[Stored records]
+--

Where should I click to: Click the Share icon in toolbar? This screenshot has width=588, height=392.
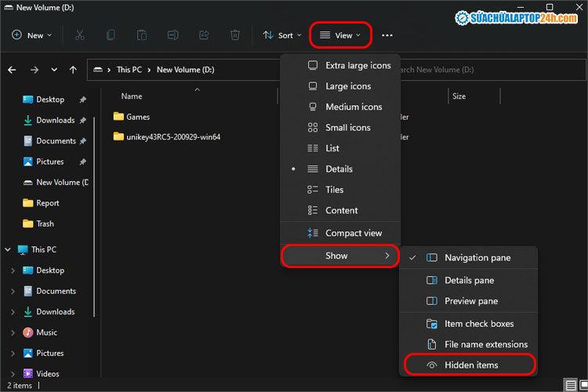click(204, 35)
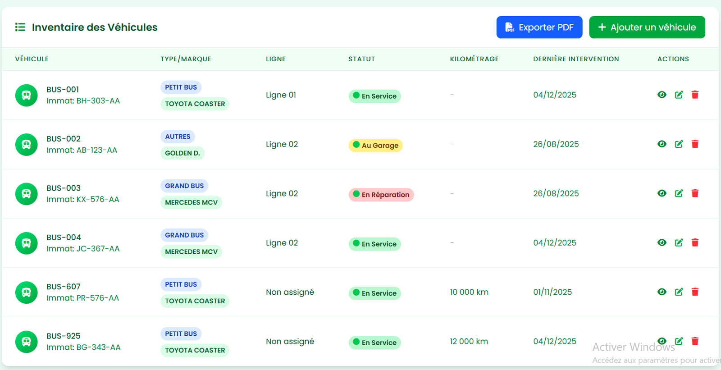Show BUS-607 details using eye icon
The height and width of the screenshot is (370, 721).
point(662,292)
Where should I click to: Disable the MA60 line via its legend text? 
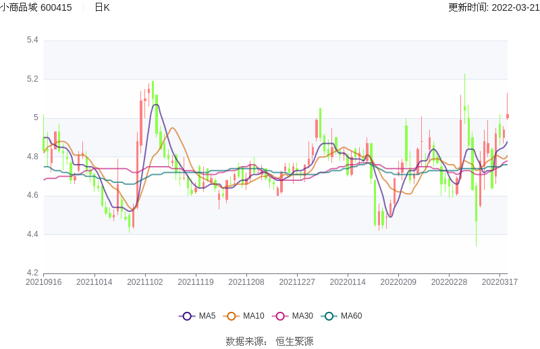coord(351,316)
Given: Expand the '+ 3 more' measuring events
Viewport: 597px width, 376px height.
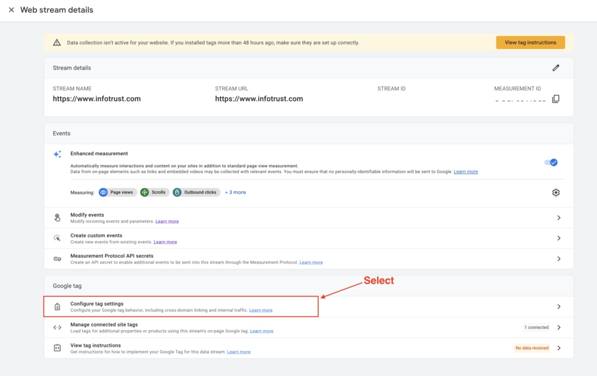Looking at the screenshot, I should pos(236,192).
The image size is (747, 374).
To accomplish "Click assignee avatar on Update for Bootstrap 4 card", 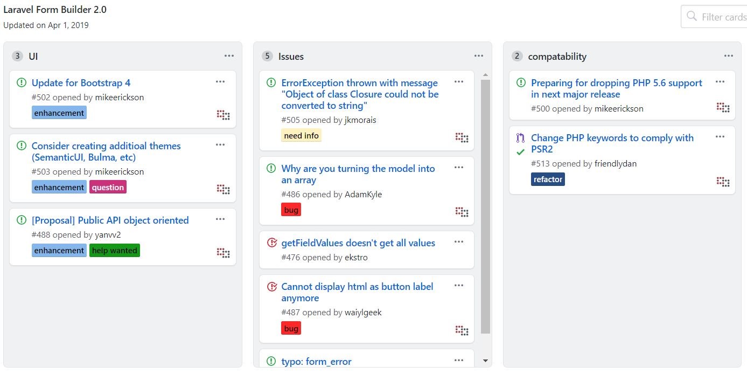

+--

Before answering, please find the line containing "Viewport: 597px width, 376px height." above, then copy exactly from it through the last line of the entries, both included, without pictures.

*Reply to the task:*
Viewport: 597px width, 376px height.
Looking at the screenshot, I should pos(236,192).
The image size is (747, 374).
To accomplish "Click assignee avatar on Update for Bootstrap 4 card", 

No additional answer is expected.